Dataset excerpts:
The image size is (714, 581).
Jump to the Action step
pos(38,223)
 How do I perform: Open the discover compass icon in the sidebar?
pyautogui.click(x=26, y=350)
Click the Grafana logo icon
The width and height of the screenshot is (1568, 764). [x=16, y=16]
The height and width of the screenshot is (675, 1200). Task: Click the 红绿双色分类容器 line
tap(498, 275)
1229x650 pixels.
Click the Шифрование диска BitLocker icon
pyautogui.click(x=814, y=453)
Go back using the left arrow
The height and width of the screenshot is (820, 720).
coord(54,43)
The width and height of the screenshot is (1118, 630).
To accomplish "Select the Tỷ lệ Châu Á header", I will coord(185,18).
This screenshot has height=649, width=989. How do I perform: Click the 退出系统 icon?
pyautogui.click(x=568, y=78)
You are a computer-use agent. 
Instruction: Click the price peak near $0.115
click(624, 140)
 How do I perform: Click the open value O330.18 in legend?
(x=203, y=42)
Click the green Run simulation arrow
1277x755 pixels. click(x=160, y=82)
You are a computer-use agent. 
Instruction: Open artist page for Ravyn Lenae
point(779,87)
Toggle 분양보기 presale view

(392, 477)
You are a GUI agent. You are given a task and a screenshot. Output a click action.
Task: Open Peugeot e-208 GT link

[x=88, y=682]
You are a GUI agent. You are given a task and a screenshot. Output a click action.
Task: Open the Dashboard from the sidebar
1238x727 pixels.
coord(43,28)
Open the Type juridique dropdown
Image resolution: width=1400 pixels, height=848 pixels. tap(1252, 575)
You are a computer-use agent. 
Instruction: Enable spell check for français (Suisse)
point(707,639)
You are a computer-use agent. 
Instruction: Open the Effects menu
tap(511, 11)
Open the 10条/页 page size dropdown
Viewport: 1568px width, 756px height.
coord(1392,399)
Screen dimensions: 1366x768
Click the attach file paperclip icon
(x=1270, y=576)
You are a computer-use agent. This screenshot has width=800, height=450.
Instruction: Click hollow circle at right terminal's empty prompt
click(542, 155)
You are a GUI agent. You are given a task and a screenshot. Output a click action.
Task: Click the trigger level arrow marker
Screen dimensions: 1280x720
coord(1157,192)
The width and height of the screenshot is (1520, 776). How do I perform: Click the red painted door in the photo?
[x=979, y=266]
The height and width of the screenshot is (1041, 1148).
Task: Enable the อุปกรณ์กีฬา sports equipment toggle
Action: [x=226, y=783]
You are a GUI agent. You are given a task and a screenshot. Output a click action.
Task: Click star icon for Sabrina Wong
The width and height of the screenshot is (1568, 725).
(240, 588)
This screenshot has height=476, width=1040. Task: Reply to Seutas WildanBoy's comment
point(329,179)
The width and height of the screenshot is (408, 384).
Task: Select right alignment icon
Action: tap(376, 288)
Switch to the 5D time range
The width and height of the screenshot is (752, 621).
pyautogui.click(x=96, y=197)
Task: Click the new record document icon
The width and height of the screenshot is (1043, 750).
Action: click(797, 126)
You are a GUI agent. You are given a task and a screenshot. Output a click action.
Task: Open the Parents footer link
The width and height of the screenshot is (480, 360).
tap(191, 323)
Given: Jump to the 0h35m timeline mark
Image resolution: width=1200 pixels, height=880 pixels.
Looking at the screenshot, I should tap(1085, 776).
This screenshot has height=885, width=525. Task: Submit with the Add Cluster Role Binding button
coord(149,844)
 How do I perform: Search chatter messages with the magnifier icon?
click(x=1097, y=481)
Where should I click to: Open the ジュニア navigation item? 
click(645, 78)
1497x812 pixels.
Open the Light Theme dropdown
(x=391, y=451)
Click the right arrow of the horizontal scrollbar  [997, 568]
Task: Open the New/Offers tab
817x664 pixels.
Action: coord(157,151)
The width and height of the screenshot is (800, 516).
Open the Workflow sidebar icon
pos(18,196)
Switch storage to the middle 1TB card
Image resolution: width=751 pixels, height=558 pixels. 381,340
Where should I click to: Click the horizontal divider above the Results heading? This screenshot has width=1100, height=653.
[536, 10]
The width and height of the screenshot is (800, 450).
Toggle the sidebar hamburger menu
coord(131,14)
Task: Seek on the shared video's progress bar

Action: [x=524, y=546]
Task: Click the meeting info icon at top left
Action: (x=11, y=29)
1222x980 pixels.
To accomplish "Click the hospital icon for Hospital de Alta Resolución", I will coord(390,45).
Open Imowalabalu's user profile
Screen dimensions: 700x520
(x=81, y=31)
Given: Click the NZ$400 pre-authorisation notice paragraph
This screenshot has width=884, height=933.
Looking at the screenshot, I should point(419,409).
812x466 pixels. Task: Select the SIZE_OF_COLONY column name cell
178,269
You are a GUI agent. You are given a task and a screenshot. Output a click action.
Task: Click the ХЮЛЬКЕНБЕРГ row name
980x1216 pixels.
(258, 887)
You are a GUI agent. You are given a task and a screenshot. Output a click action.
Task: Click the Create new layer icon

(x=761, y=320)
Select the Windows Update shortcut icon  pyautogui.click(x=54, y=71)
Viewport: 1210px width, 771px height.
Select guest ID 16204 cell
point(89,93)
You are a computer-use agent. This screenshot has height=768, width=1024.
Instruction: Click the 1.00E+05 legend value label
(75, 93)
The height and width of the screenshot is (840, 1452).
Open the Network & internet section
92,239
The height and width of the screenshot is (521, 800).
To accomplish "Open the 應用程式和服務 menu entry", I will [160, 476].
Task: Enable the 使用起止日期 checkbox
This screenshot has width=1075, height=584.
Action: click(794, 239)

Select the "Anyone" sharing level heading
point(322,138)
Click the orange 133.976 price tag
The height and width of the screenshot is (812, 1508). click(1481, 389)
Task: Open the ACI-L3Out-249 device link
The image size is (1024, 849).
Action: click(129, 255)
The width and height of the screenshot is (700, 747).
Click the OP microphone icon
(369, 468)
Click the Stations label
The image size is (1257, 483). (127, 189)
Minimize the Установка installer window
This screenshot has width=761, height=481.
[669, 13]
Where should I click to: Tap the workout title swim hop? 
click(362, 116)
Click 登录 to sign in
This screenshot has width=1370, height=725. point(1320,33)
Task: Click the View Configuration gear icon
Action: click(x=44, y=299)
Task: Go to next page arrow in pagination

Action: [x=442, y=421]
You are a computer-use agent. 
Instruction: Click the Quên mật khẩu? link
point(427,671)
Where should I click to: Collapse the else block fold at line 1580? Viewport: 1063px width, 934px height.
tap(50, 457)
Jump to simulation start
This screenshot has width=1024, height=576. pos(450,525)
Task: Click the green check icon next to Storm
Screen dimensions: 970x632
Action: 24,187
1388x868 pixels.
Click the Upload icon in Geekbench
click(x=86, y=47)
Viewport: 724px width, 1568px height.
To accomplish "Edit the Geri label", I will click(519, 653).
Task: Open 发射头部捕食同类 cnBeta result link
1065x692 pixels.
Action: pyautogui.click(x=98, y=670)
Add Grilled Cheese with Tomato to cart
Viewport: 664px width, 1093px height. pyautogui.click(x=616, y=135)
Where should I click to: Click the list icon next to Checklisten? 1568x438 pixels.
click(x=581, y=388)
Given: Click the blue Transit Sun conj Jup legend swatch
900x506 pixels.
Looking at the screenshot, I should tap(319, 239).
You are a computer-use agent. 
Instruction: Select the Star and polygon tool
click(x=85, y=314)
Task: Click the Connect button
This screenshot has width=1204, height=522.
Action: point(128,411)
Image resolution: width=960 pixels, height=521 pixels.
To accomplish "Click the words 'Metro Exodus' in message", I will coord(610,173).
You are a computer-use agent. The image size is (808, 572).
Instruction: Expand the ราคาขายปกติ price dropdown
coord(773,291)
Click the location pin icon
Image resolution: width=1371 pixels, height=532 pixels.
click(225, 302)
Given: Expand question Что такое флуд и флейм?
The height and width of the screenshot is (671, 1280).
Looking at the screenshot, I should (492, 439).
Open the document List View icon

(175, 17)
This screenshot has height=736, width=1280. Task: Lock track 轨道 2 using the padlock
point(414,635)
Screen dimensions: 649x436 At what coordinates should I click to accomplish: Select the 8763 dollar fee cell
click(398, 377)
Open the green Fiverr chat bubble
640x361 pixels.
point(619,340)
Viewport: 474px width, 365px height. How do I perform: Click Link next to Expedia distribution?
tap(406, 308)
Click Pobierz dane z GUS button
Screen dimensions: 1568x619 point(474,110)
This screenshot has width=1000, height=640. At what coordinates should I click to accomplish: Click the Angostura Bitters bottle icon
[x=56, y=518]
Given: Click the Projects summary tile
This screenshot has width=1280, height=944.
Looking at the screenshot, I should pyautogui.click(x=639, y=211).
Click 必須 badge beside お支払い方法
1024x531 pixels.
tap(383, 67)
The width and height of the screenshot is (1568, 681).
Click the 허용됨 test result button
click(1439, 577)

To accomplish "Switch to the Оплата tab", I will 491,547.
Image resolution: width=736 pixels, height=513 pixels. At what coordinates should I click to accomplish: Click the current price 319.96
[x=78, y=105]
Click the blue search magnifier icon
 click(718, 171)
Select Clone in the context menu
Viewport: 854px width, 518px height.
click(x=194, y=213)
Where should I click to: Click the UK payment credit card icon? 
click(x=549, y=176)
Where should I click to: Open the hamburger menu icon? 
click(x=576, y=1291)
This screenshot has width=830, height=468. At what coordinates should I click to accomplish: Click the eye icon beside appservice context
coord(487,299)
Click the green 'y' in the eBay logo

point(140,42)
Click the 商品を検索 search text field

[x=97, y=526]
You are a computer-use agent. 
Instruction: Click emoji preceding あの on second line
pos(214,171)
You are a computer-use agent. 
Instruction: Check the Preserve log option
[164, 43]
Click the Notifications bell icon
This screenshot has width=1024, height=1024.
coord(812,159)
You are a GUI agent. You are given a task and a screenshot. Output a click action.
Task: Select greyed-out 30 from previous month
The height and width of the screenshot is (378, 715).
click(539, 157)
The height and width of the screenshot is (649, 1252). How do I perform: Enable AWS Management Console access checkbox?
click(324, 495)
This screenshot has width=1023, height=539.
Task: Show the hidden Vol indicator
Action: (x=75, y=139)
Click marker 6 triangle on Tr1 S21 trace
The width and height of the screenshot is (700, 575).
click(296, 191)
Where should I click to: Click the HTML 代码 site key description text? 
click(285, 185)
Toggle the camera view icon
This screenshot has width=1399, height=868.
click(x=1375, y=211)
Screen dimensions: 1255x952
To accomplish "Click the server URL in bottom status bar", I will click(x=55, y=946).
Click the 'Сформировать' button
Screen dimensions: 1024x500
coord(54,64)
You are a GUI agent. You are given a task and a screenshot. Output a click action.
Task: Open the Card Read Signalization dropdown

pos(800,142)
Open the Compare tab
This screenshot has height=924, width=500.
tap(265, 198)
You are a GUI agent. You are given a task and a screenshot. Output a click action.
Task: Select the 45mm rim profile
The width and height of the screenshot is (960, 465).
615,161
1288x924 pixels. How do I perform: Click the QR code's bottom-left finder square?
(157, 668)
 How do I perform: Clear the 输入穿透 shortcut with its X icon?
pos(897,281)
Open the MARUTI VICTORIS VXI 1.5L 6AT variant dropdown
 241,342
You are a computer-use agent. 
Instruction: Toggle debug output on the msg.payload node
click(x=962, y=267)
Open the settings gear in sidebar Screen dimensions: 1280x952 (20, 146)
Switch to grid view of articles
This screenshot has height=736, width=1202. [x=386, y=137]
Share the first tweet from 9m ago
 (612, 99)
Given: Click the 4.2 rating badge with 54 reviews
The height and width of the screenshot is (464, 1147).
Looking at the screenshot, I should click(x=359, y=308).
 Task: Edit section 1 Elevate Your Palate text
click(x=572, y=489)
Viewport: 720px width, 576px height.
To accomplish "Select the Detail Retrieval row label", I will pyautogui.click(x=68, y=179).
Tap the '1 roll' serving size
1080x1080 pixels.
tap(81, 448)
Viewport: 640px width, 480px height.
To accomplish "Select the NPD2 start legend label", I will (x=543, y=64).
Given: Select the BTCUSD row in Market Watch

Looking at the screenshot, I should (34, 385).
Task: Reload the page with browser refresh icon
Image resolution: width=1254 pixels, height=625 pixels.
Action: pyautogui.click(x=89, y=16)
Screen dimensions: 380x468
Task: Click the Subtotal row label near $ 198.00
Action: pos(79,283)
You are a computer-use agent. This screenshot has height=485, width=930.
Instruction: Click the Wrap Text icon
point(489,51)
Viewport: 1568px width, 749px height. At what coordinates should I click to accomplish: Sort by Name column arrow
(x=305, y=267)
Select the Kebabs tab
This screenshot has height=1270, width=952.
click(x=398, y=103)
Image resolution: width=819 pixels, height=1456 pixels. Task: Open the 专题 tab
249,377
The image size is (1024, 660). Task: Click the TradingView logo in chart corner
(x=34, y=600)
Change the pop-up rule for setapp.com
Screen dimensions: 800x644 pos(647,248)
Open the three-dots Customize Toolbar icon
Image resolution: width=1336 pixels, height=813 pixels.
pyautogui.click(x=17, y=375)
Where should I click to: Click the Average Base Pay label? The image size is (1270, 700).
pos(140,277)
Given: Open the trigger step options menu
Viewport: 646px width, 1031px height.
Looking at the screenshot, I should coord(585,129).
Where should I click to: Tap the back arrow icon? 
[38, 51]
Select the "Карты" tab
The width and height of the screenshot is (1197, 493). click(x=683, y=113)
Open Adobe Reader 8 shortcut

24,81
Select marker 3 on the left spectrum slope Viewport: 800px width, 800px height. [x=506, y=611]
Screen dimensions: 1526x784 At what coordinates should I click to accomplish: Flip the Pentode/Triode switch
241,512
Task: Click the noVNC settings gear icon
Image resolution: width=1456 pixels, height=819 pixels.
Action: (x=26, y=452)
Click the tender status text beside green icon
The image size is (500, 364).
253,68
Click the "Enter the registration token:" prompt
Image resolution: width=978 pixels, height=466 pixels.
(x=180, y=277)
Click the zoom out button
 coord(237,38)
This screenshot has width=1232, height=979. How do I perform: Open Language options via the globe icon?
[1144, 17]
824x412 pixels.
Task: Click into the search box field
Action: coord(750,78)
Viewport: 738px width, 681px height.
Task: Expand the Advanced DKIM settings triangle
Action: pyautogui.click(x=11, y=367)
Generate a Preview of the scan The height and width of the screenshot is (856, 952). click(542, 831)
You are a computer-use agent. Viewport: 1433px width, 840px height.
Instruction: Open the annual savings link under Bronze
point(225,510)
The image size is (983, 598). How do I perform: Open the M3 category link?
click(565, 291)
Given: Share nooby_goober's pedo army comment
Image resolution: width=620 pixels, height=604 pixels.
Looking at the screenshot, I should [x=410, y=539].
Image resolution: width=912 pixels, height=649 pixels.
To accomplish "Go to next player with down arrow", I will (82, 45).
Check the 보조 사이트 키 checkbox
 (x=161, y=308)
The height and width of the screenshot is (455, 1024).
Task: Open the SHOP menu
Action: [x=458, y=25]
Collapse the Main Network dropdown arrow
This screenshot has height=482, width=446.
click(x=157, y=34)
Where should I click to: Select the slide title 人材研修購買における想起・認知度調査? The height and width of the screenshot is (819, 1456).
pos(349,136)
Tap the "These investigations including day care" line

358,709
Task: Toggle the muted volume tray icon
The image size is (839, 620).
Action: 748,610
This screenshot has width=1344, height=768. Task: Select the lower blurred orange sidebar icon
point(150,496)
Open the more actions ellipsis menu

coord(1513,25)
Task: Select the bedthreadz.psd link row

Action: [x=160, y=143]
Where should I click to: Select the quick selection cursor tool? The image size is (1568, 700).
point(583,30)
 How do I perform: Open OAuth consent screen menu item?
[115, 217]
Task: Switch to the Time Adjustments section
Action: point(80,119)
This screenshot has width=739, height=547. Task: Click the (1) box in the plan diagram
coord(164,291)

Assignment:
Copy down every line of the material above that includes the string "profile".

The answer:
Open Imowalabalu's user profile
Task: Select the 45mm rim profile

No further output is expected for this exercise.